Болезнь остановила на время образ жизни, избранный мною. Я занемог гнилою горячкой. Лейтон за меня не отвечал. Семья моя была в отчаянье; но через шесть недель я выздоровел. Сия болезнь оставила во мне впечатление приятное. Друзья навещали меня довольно часто; их разговоры сокращали скучные вечера. Чувство выздоровления — одно из самых сладостных. Помню нетерпение, с которым ожидал я весны, хоть это время года обыкновенно наводит на меня тоску и даже вредит моему здоровью. Но душный воздух и закрытые окна так мне надоели во время болезни моей, что весна являлась моему воображению со всею поэтической своей прелестию. Это было в феврале 1818 года. Первые восемь томов Русской истории Карамзина вышли в свет. Я прочел их в моей постеле с жадностию и со вниманием. Появление сей книги (так и быть надлежало) наделало много шуму и произвело сильное впечатление, 3000 экземпляров разошлись в один месяц (чего никак не ожидал и сам Карамзин) — пример единственный в нашей земле. Все, даже светские женщины, бросились читать историю своего отечества, дотоле им неизвестную. Она была для них новым открытием. Древняя Россия, казалось, найдена Карамзиным, как Америка — Коломбом. Несколько времени ни о чем ином не говорили. Когда, по моем выздоровлении, я снова явился в свет, толки были во всей силе. Признаюсь, они были в состоянии отучить всякого от охоты к славе. Ничего не могу вообразить глупей светских суждений, которые удалось мне слышать насчет духа и слова «Истории» Карамзина.
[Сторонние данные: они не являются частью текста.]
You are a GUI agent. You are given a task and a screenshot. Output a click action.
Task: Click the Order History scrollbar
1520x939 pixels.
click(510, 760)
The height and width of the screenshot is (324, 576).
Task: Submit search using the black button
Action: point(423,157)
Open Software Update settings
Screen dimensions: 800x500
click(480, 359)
Одна дама, впрочем весьма почтенная, при мне, открыв вторую часть, прочла вслух: «»Владимир усыновил Святополка, однако не любил его…» Однако!.. Зачем не но? Однако! Как это глупо! чувствуете ли всю ничтожность вашего Карамзина? Однако!» — В журналах его не критиковали. Каченовский бросился на одно предисловие.
У нас никто не в состоянии исследовать огромное создание Карамзина — зато никто не сказал спасибо человеку, уединившемуся в ученый кабинет во время самых лестных успехов и посвятившему целых 12 лет жизни безмолвным и неутомимым трудам. Ноты русской истории свидетельствуют обширную ученость Карамзина, приобретенную им уже в тех летах, когда для обыкновенных людей круг образования и познаний давно окончен и хлопоты по службе заменяют усилия к просвещению. — Молодые якобинцы негодовали; несколько отдельных размышлений в пользу самодержавия, красноречиво опровергнутые верным рассказом событий, казались им верхом варварства и унижения. Они забывали, что Карамзин печатал Историю свою в России; что государь, освободив его от цензуры, сим знаком доверенности некоторым образом налагал на Карамзина обязанность всевозможной скромности и умеренности. Он рассказывал со всею верностию историка, он везде ссылался на источники — чего же более требовать было от него? Повторяю, что «История государства Российского» есть не только создание великого писателя, но и подвиг честного человека.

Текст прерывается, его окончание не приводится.